28.3.05

March updates


27.3.05

Hooray! A reader!

Anne was reading through this site and had a few questions on various entries, which, per her request, I'm answering here. I'm terrificly happy to have someone reading through here, especially Anne, so whatever I can do to oblige, I will!

I have to note, though, that while I am hoping to have comments and critiques, this blog is mostly just an online repository of notes for a bunch of different writing projects, so if it makes sense enough for anyone to comment on, that's due to their intelligence, not my organization!

Anne said:

This helps. I'm not sure if you were doing it before, but this helps so I can go straight to your latest post.

I'm trying to figure out if there is also a way to follow the chronology of the storyline, or is the blog entirely organized by the chronology of the story-parts creation?

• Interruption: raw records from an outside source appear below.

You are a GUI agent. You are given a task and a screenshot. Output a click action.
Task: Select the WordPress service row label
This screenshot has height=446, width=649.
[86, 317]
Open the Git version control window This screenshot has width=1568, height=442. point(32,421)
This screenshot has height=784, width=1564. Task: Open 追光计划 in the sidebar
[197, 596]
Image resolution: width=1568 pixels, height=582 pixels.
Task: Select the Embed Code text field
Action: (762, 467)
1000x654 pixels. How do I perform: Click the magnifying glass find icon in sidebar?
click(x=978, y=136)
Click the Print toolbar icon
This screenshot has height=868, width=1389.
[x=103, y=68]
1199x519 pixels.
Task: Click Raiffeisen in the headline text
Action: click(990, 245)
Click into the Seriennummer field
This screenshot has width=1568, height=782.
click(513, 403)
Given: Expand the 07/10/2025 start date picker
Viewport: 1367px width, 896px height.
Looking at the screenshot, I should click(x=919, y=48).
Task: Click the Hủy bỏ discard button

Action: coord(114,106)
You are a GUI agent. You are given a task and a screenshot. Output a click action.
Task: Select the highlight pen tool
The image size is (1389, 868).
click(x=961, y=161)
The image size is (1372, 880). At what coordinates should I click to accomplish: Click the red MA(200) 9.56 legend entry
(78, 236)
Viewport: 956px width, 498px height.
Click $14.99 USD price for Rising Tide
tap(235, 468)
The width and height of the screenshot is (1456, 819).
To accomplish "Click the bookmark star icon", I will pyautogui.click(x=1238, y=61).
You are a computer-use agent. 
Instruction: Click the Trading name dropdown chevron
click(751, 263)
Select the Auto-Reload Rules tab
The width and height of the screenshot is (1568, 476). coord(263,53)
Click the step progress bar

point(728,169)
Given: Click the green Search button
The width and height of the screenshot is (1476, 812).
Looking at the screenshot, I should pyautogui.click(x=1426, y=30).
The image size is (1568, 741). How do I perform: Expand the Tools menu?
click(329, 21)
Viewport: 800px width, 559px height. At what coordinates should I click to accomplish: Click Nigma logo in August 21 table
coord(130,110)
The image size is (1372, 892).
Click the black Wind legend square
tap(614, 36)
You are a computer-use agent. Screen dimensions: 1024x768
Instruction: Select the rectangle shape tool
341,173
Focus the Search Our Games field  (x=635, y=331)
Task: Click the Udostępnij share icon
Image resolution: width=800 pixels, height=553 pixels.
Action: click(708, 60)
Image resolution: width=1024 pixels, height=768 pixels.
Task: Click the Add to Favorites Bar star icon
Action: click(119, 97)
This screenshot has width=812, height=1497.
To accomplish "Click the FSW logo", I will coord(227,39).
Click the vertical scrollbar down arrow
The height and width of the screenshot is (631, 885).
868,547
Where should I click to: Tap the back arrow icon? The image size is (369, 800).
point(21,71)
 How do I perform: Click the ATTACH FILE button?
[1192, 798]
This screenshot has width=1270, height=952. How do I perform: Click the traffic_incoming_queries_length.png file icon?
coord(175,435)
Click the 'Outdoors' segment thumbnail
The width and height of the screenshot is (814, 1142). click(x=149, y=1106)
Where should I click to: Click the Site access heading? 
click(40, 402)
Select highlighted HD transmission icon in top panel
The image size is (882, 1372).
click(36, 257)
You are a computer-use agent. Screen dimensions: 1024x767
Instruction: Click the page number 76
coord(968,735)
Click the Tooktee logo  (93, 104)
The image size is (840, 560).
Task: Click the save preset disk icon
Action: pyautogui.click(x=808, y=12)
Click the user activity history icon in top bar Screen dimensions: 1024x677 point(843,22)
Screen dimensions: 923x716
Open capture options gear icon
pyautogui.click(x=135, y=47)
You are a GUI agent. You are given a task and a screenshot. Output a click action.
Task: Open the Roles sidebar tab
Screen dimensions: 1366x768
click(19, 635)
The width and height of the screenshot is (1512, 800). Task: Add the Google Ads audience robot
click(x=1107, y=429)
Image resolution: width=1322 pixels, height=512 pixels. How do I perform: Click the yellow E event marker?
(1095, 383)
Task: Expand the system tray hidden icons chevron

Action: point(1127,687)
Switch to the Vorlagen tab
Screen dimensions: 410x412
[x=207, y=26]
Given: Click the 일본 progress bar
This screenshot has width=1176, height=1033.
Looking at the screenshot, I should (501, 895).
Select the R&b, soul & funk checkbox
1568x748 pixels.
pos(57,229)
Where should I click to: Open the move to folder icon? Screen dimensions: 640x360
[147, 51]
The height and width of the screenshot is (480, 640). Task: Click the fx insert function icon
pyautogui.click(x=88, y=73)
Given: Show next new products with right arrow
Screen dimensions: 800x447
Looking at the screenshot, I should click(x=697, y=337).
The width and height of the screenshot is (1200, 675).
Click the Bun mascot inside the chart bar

I'm really interested by the posts I have read. There's so much that was posted before I realized your site was here that I'm not sure I'll ever catch up.
When will you publish the whole book for me to read? :)


I wasn't really doing that before at all, but I'll try keep it up in the future. Some of the stuff that I'm still posting is already written and is just being translated to blog format, so I'll have to figure out a way to note that stuff as well.

The Chronology of Coera-Ohida-Gohira is scattered around the blog, but the stories are ordered here.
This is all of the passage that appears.